Indudablemente este sistema es también una especie de comunismo. Pero advierto a los que se asustan de tal palabra, que vivimos en puro comunismo, no sólo activo, sino pasivo. No tenemos la comunidad de bienes, pero tenemos la comunidad de deudas. Ningún reaccionario se espanta al pensar que cada ciudadano, por el sólo hecho de de sus relaciones con el Estado, debe una suma que, en Francia, por ejemplo, asciende a unos 600 francos. ¿Por qué habría de asustarse sí, mediante una revolución radical, el ciudadano, que era deudor, pasaba a ser dueño de una parte de fortuna correspondiente, si el Estado, no solamente tuviese deudas generales, sino también una riqueza general y no se ciñera únicamente a repartir impuestos entre los miembros que le forman, sino que también les distribuyera bienes de fortuna, como hace hoy con un pequeño número de individuos? Porque el Estado posee ya una propiedad de todo género, palacios, bosques, granjas, barcos; este hecho de la existencia de una posesión no individual, indivisible entre todos los ciudadanos, es ya comunismo en la práctica, pero no le parece así a la mayor parte de las empresas, sólo porque nuestras instituciones políticas, que datan de la Edad Media, favorecen la idea de que la riqueza general es una riqueza individual, la del príncipe o de otro cualquier jefe de Estado.

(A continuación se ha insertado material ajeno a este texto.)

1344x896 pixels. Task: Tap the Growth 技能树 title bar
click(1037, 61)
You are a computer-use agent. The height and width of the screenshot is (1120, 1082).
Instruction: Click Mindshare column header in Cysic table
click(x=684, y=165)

La deuda pública, la propiedad pública, los impuestos, no son las únicas formas bajo las cuales existe el comunismo entre nosotros. Hay varias clases de créditos que no son más que puro comunismo. Cuando un individuo presta dinero a otro o le da, sobre una fortuna personal, una carta-orden que otros consideran como dinero contante, realizase un cambio de posesiones individuales; pero cuando un banco entrega billetes -y en muchos bancos la suma de éstos sube a más de un tercio del total de los billetes- cuando este banco concede a un individuo bajo su firma un préstamo en billetes con los cuales puede este individuo procurarse lo que quiere, entonces se realiza un acto de puro comunismo. El banco no da trabajo adquirido, es decir, dinero, sino un bono sobre un trabajo que está por hacer. Pues bien; que este bono sea respetado por la generalidad de los ciudadanos, y que éstos entreguen objetos contra billetes que stán en descubierto, es un homenaje al principio de la solidaridad humana, reconocimiento del hecho de que el individuo tiene derecho a una parte de los bienes existentes, por más que no pueda todavía ofrecer, a cambio de esta participación, un equivalente producido personalmente por él.

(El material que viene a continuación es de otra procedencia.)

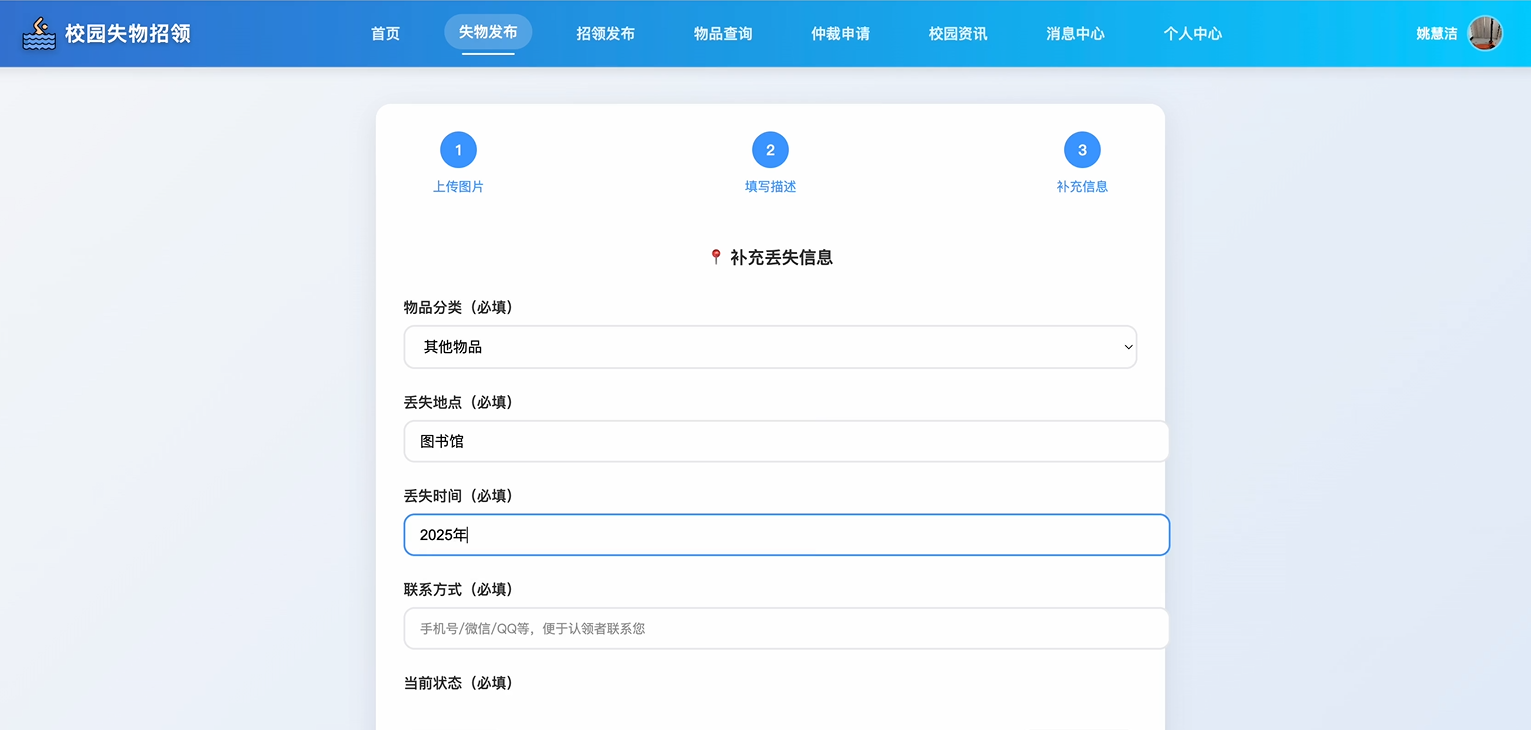Open the 物品分类 category dropdown
Viewport: 1531px width, 730px height.
coord(770,347)
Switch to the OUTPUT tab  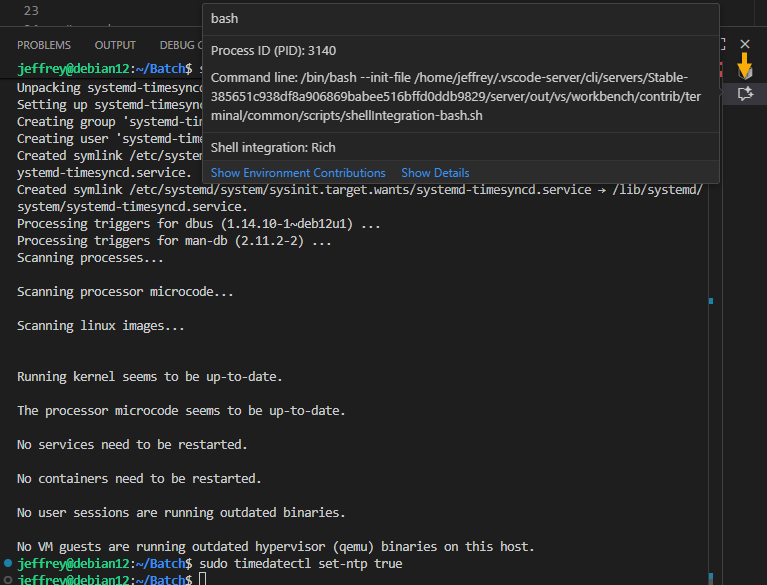pos(115,45)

La reversión al Estado de todos los bienes a la muerte de sus poseedores, creará una fortuna común casi inagotable, sin suprimir la posesión individual. Todo individuo tendrá un causal propio y un caudal común, como tiene un nombre de pila y un apellido. El caudal común, con el que habrá nacido, será en cierto modo su apellido; el caudal que durante su vida adquiera, y del cual será único usufructuario, será como su nombre de pila: los dos juntos circunscribirán su personalidad económica, como los nombres determinan su personalidad civil. Trabajando para sí el individuo, trabajará al propio tiempo para la colectividad que un día se beneficiará de todo elexceso de su ganancia sobre su consumo. La riqueza total formará el inmenso receptáculo que con lo superfluo de los unos vendrá a remediar la falta de los otros, y que en el reparto de bienes compensará en cada generación las desigualdades que se reproducirán siempre, desigualdades que la trasmisión hereditaria perpetúa haciéndolas mayores de padres a hijos.

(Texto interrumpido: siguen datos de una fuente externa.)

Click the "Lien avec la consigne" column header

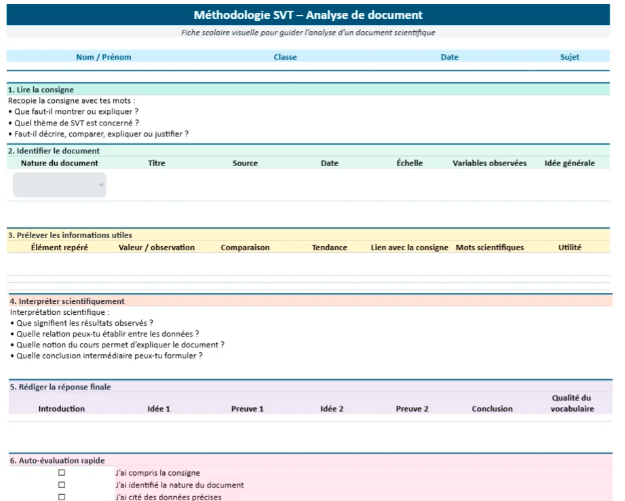click(x=409, y=247)
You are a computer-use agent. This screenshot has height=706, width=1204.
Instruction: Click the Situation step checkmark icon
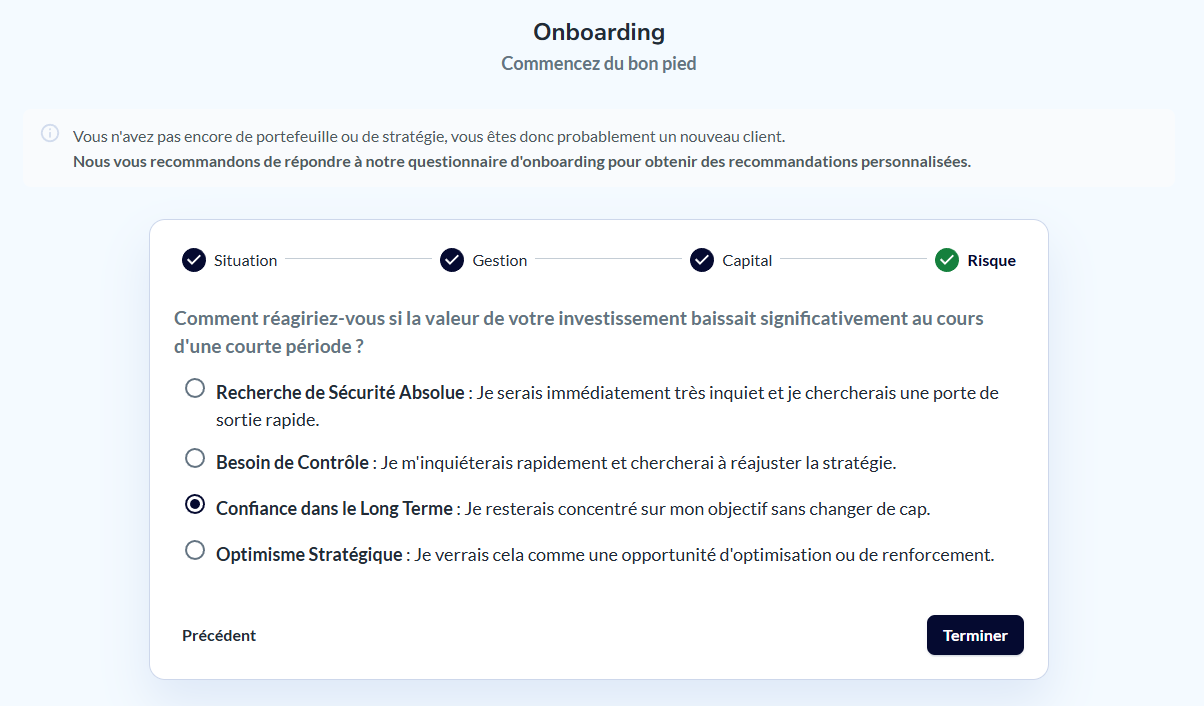coord(193,260)
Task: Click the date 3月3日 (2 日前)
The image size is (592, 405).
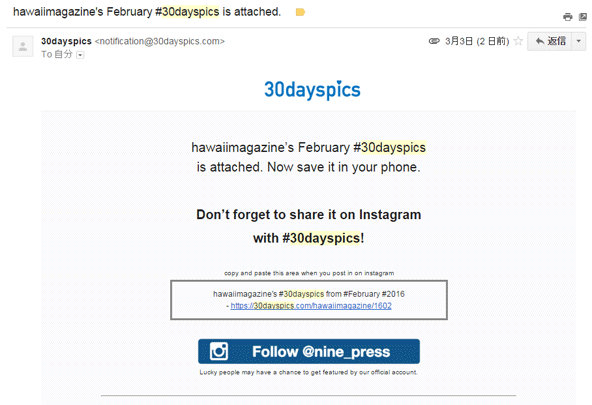Action: tap(477, 41)
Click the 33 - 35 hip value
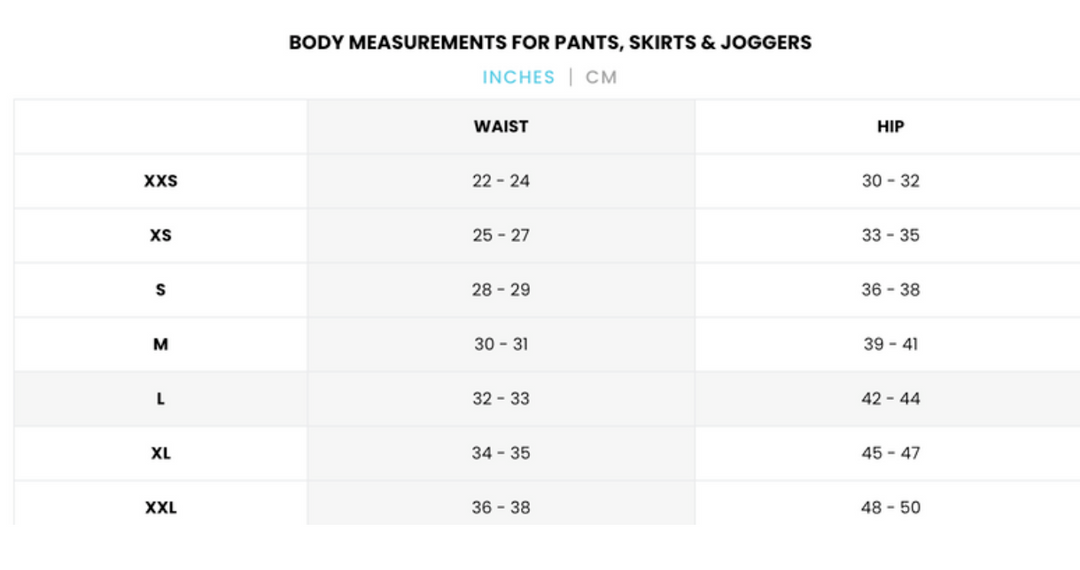The height and width of the screenshot is (570, 1080). click(x=890, y=236)
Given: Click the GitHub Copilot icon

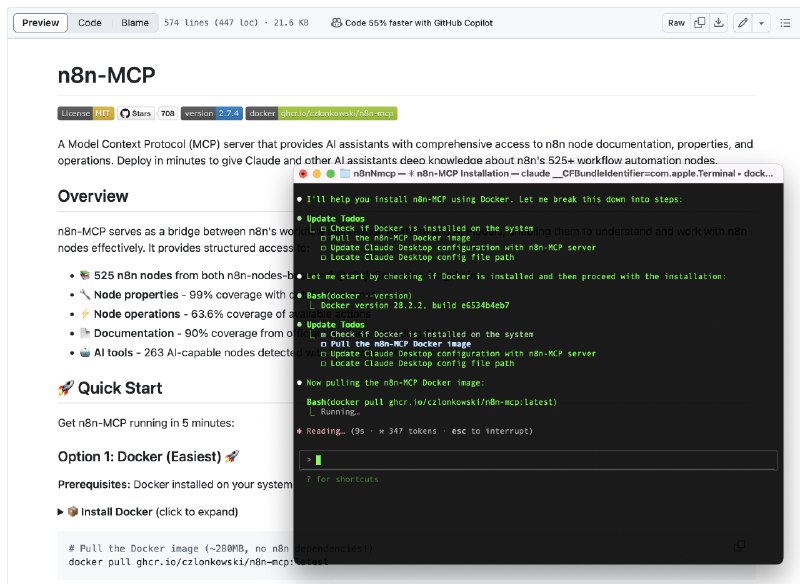Looking at the screenshot, I should point(336,23).
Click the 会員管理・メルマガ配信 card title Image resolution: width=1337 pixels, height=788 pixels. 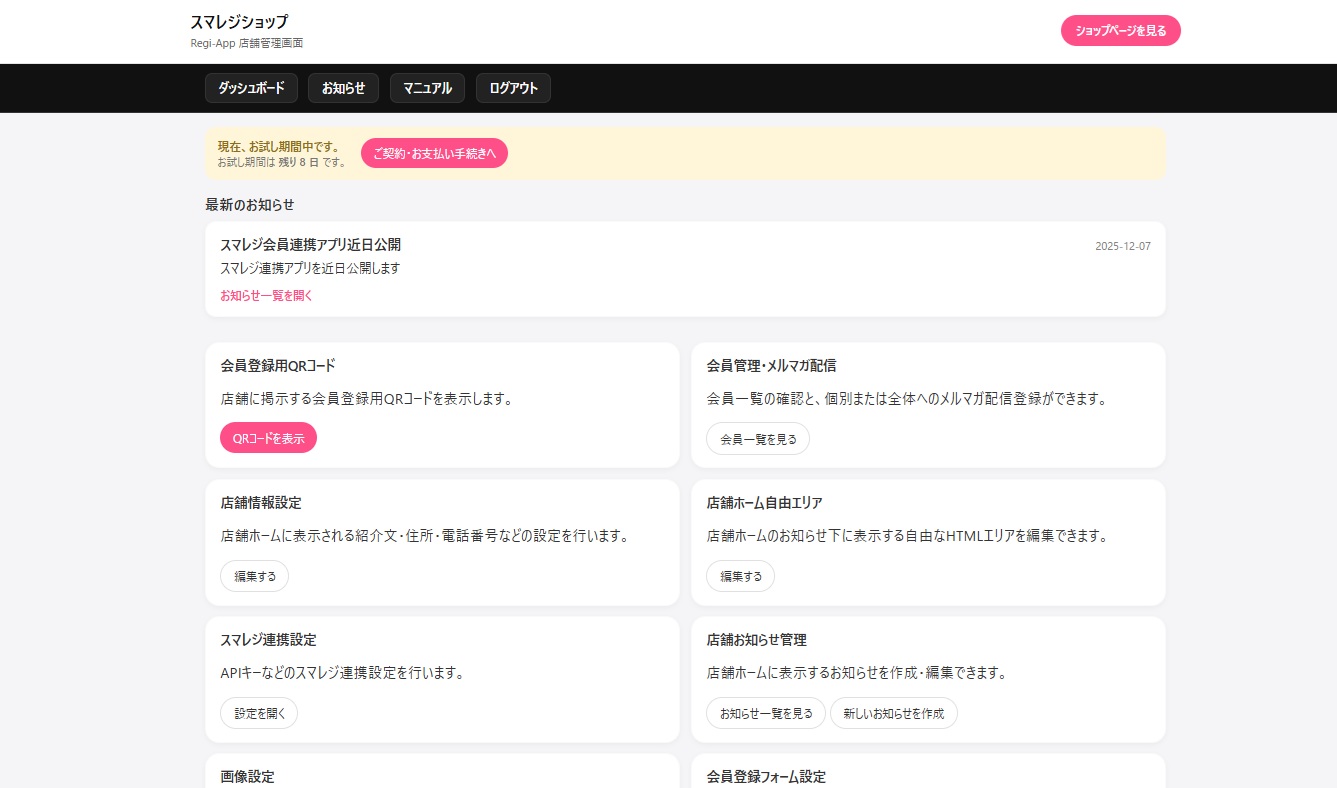pyautogui.click(x=771, y=365)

Preciso será que vengamos a esta renovación de la organización económica, brutalmente reclamada por la razón y por la ciencia. Un solo principio fundamental debe dominar la sociedad, y este principio no puede ser más que el individualismo, es decir, el egoísmo, o bien la solidaridad, es decir, el altruismo. Hoy no reina en toda su lógica ni uno ni otro, sino una mezcla de los dos, absolutamente irracional. La posesión está organizada individualmente, y el egoismo alcanza en la herencia sus límites extremos, en cuanto no sólo se arroga por la astucia o la violencia todo lo que puede, sino que trata de detentar para siempre el botín, de excluir eternamente a la comunidad de su parte de goces. Pero el que tiene no concede al que no tiene nada el derecho de hacerse un arma del principio al que el primero debe su riqueza. La fortuna se adquiere y se conserva en nombre del individualismo, pero se defiende en nombre de la solidaridad. El rico goza sin remordimientos de la parte desproporcionada de los bienes que ha sabido apropiarse; pero si el pobre quiere ser tan egoísta y tan individualista como él, echando mano a los bienes del rico, le prende y le ahorca.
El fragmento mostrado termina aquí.